Mindhunter – Fouilles mentales

Mindhunter est une série Netflix créée par Joe Penhall et adaptée de l’essai Mindhunter : Dans la tête d’un profileur de John E. Douglas. Elle aborde les prémices du profilage psychologique des tueurs en série, figures traitées par David Fincher notamment dans Zodiac (2007), film auquel Mindhunter renvoie tant sur le fond que sur la forme. Fincher figure parmi les coproducteurs de cette série Netflix et a réalisé les deux premiers et deux derniers épisodes d’une première saison qui en compte dix.

Comment anticiper la folie quand on ignore comment fonctionnent les fous ? Deux agents du FBI (Jonathan Groff et Holt McCallany) imaginent une enquête aux méthodes révolutionnaires et se lancent dans une véritable odyssée pour obtenir des réponses.

En 1977, Holden Ford (Jonathan Groff) et Bill Tench (Holt McCallany), épaulés par une docteure en psychologie comportementale (Anna Torv), s’engagent dans l’élaboration d’une technique de profilage psychologique des « sequence killers ». Le terme « serial killers » n’apparaîtra que plus tard dans la série et dans le langage commun. Ces deux agents du FBI mènent des entretiens avec des criminels en série emprisonnés pour tenter de comprendre et expliquer leurs motivations, leur mode de pensée et leurs ressentis.

Certes Mindhunter reprend le concept de la série Esprits criminels (2005) mais l’aborde de façon très originale. En délaissant violence et action, les concepteurs de la série ont pris un pari audacieux et inscrivent Mindhunter au rang des séries rhétoriques et psychologiques très documentées.

Fincher montre la voie dès la remarquable séquence d’ouverture où la parole se substitue à l’action. Le premier épisode se révèle un brin académique mais à bon escient. Il s’agit ici d’exposer la théorie sur laquelle va prendre appui les neuf autres épisodes. Notons au passage que l’utilisation d’une scène de Dog day afternoon (1975, Sidney Lumet) comme support d’étude lors d’un cours magistral est un moment que les cinéphiles sauront apprécier.

Le premier épisode de Mindhunter suscite l’intérêt, les suivants fascinent. Car après la théorie, nos deux héros passent à la pratique et parcourent les États-Unis pour interroger des « sequence killers ». Durant les interrogatoires et leur débriefing sur le chemin du retour, Holden et Bill jouent de deux unités d’œuvre : la parole et l’étude comportementale. Chaque entretien, imprévisible et brillamment écrit, apporte des éléments venant alimenter leur théorie de profilage naissante. Ces techniques comportementalistes sont par ailleurs appliquées par les deux agents du FBI durant les enquêtes qu’ils mènent en parallèle. David Fincher, Asif Kapadia, Tobias Lindholm et Andrew Douglas jouent sur un montage alterné des entretiens et des enquêtes pour échapper à l’aspect monolithique qui menaçait la série.
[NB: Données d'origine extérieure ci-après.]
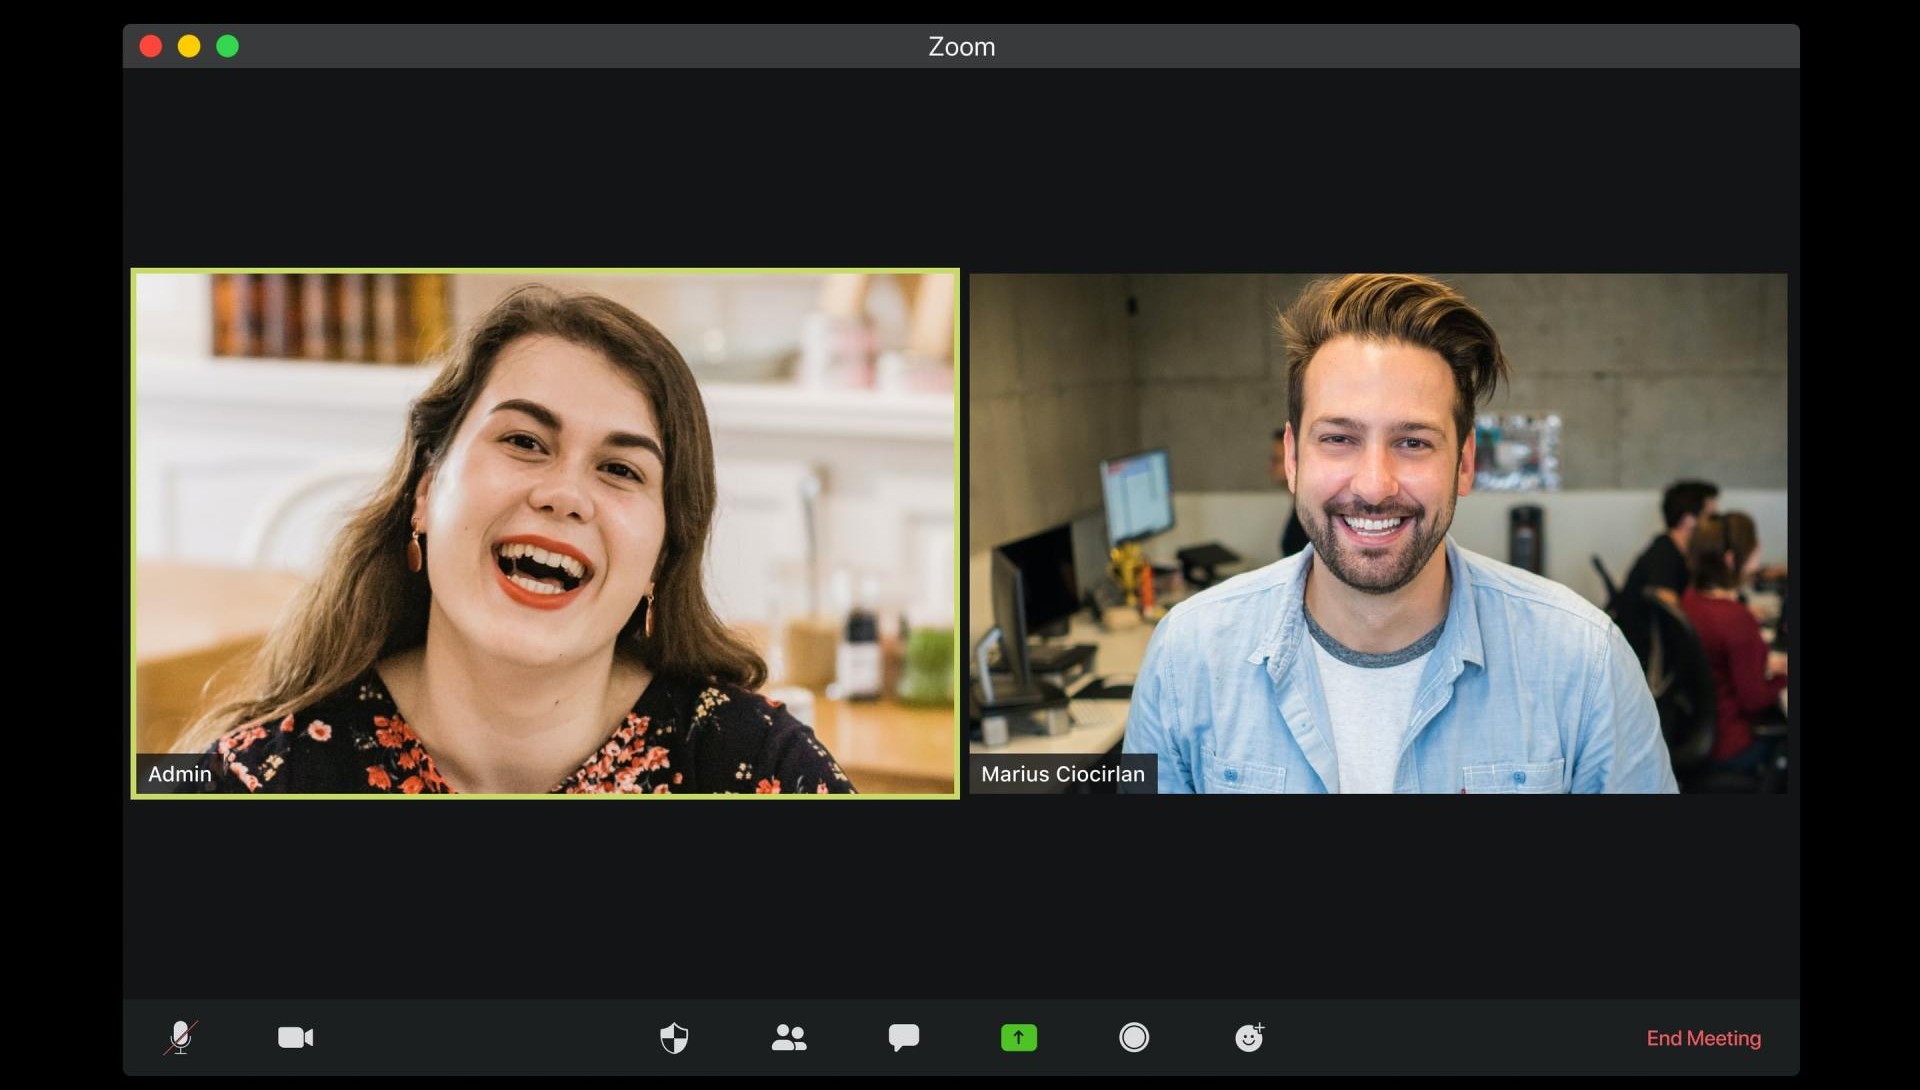Click Marius Ciocirlan's name label
Viewport: 1920px width, 1090px height.
[1061, 773]
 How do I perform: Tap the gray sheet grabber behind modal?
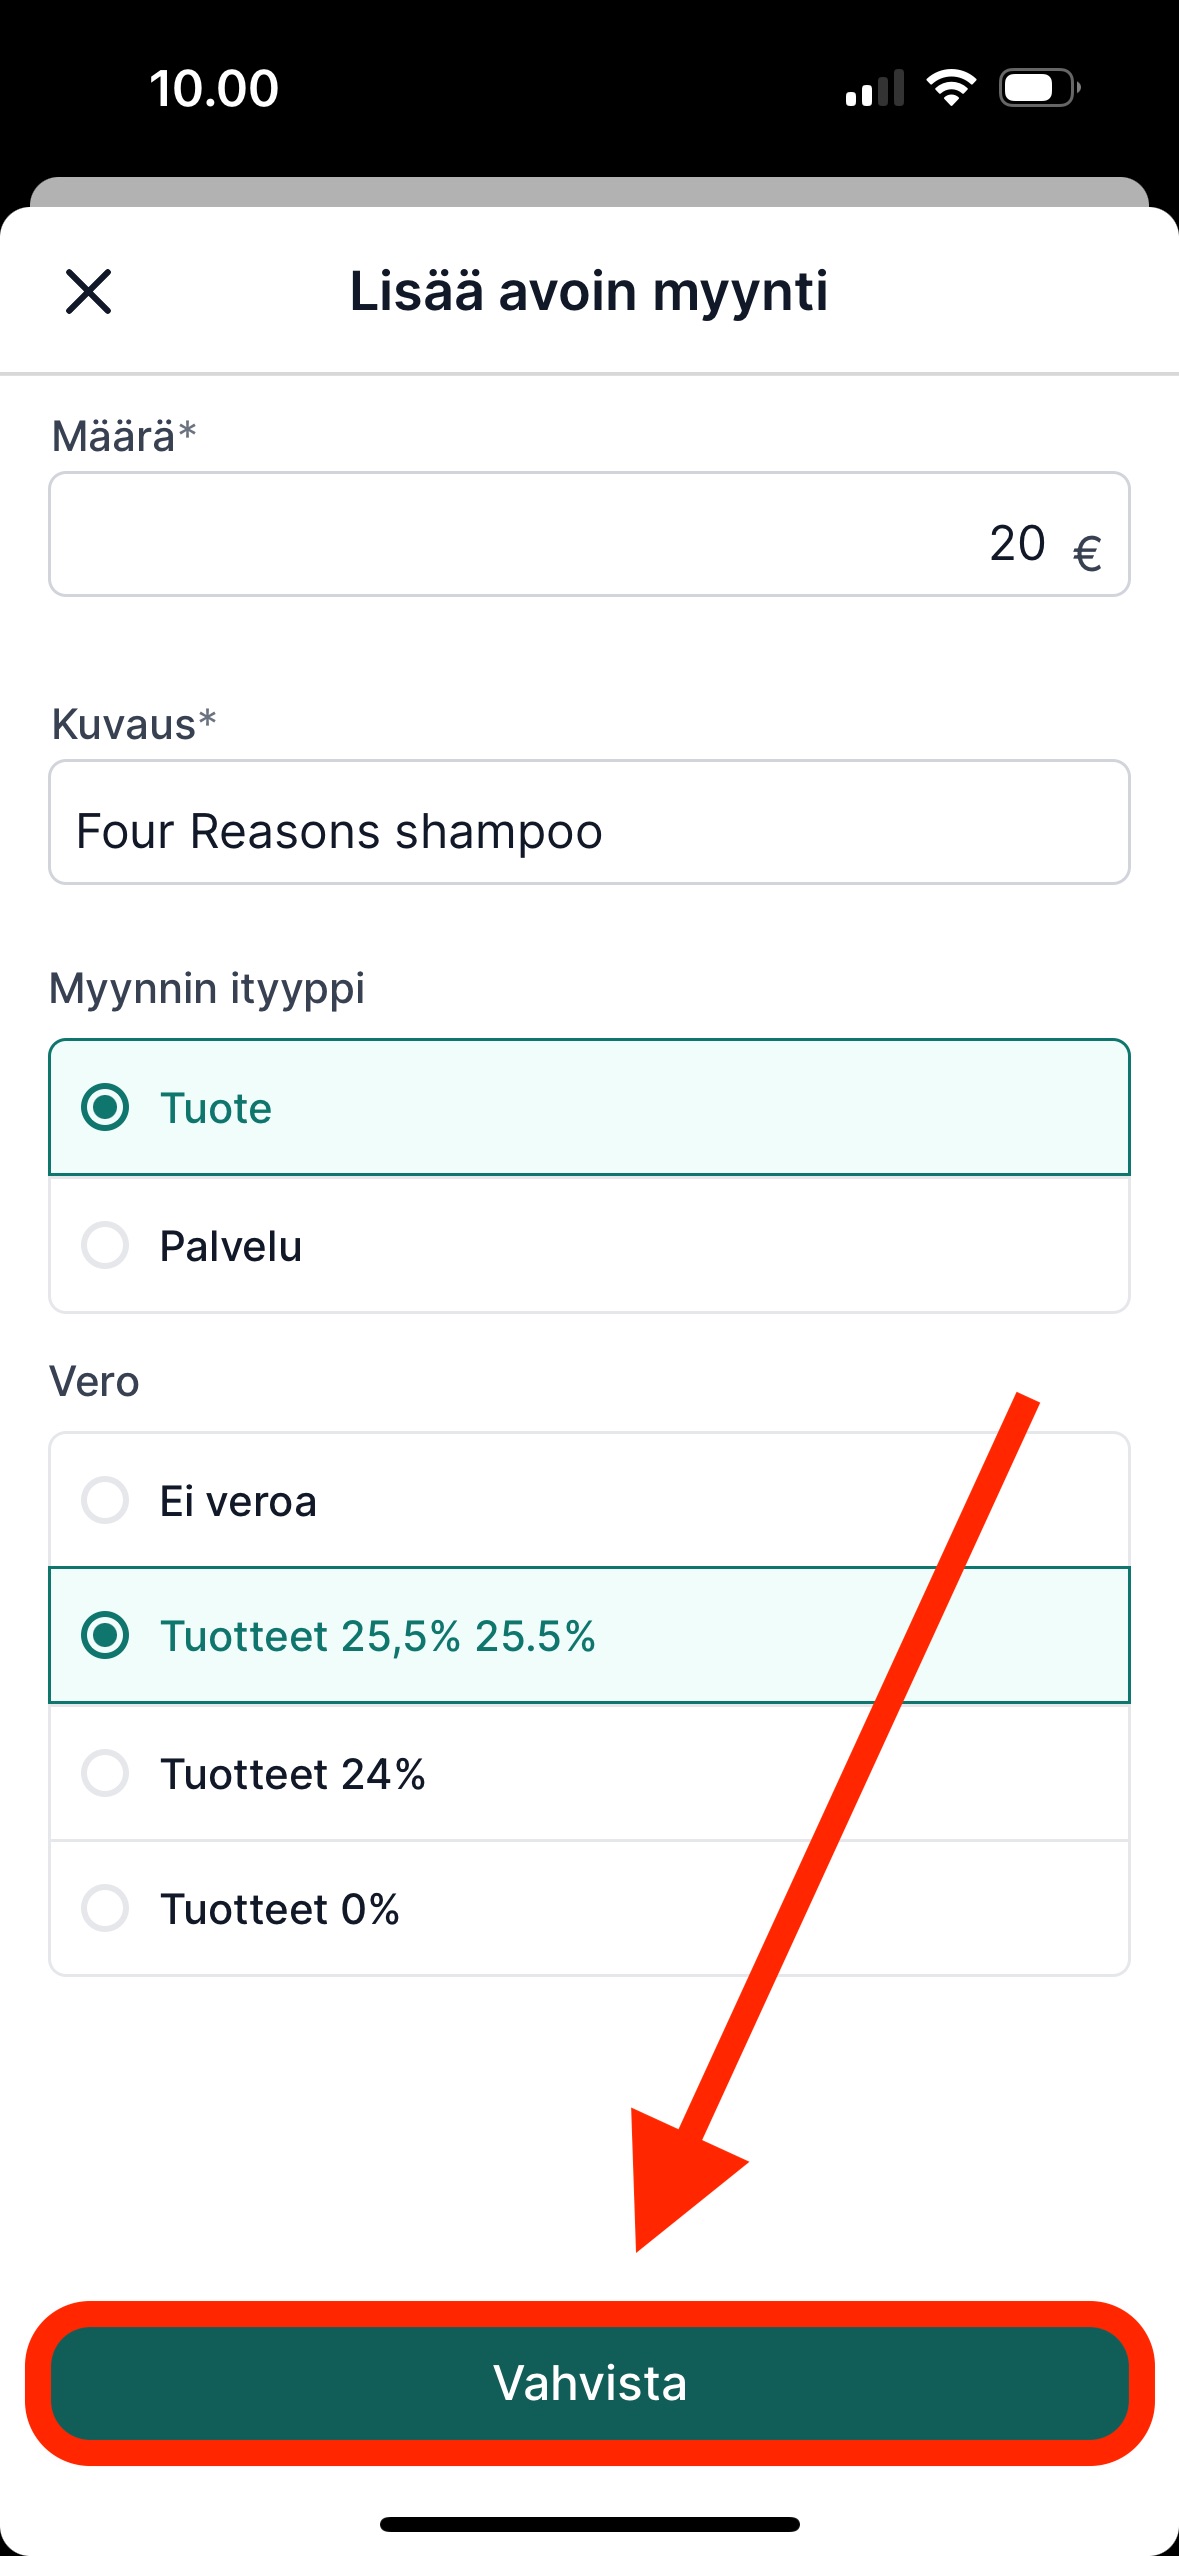[589, 192]
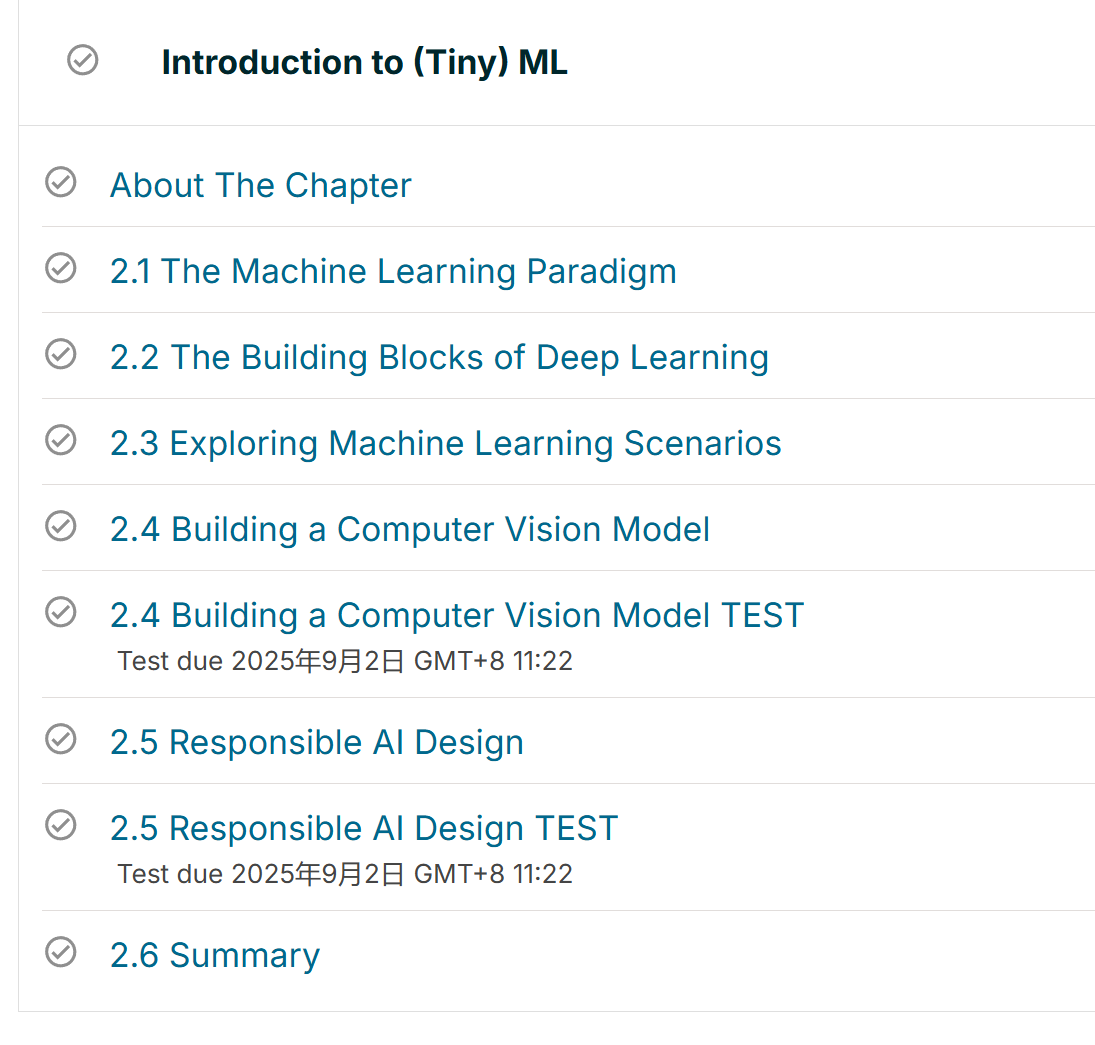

Un malaise certain résulte de la description par leurs auteurs des actes criminels perpétrés et derrière lesquels des désirs de possession, des penchants fétichistes et la figure d’une mère castratrice apparaissent. Le trouble grandit encore quand on a connaissance que ces actes sont inspirés de faits réels commis par des tueurs en série tels que Jerry Brudos, Dennis Rader ou encore Richard Speck. Mindhunter laisse cependant la part belle à Edmund Kemper accusé de dix meurtres dont celui de sa mère et de ses grands-parents paternels. Cameron Britton incarne superbement ce colosse spécialiste de l’art de raconter aux enquêteurs ce qu’ils veulent entendre. Il nait de ses entretiens un trouble et une intensité indescriptibles. Mindhunter assure ici son caractère psychologique sans jamais verser dans des travers psychologisants.

Enfin, exception faite du premier épisode, notons que les scènes de pré-générique composent un récit elliptique qui met en scène Edmund Kemper alors jeune et encore en liberté. Cette histoire dans l’histoire annonce peut-être le contenu d’une saison 2 déjà confirmée par Netflix. Voilà qui rend encore plus grande notre attente de cette deuxième saison.